The Employee asks whether the proposed orthopedic repositioning is a covered benefit under the Employer Benefit Plan. The Employee’s son is unable to qualify for benefits from Handicapped Children’s Services because the Employee’s income exceeds the level established for eligibility.
Is the Employer responsible for providing benefits for the proposed orthopedic repositioning to be performed on the Employee’s son?
Positions of the Parties
Position of the Employee: The Employer is responsible for providing benefits for the proposed orthopedic repositioning because it is required before the alveolar bone graft can be performed.
Position of the Employer: The Employer is not responsible for providing benefits for the Employee’s son’s orthopedic repositioning because it is not a covered benefit under the Employer Benefit Plan.

• _Extracted records_:
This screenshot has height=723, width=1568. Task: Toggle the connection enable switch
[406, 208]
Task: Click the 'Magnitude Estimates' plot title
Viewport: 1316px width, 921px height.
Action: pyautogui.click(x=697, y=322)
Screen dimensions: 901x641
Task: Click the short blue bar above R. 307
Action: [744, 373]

• _Required actions_:
(1) Answer these questions from the text about the benefit dispute:
(a) Why is the Employee's son unable to qualify for benefits from Handicapped Children's Services?
(b) According to the Employee, what procedure can be performed only after the orthopedic repositioning?
(c) On what ground does the Employer say it is not responsible for the repositioning?
(2) Duplicate everything in the text about the benefit dispute from "The Employee asks" down to "the Employee’s son?".
The records have no connection to the text about the benefit dispute.

• _Answers_:
(1)
(a) The Employee's income exceeds the level established for eligibility.
(b) The alveolar bone graft.
(c) The repositioning is not a covered benefit under the Employer Benefit Plan.

(2)
The Employee asks whether the proposed orthopedic repositioning is a covered benefit under the Employer Benefit Plan. The Employee’s son is unable to qualify for benefits from Handicapped Children’s Services because the Employee’s income exceeds the level established for eligibility.
Is the Employer responsible for providing benefits for the proposed orthopedic repositioning to be performed on the Employee’s son?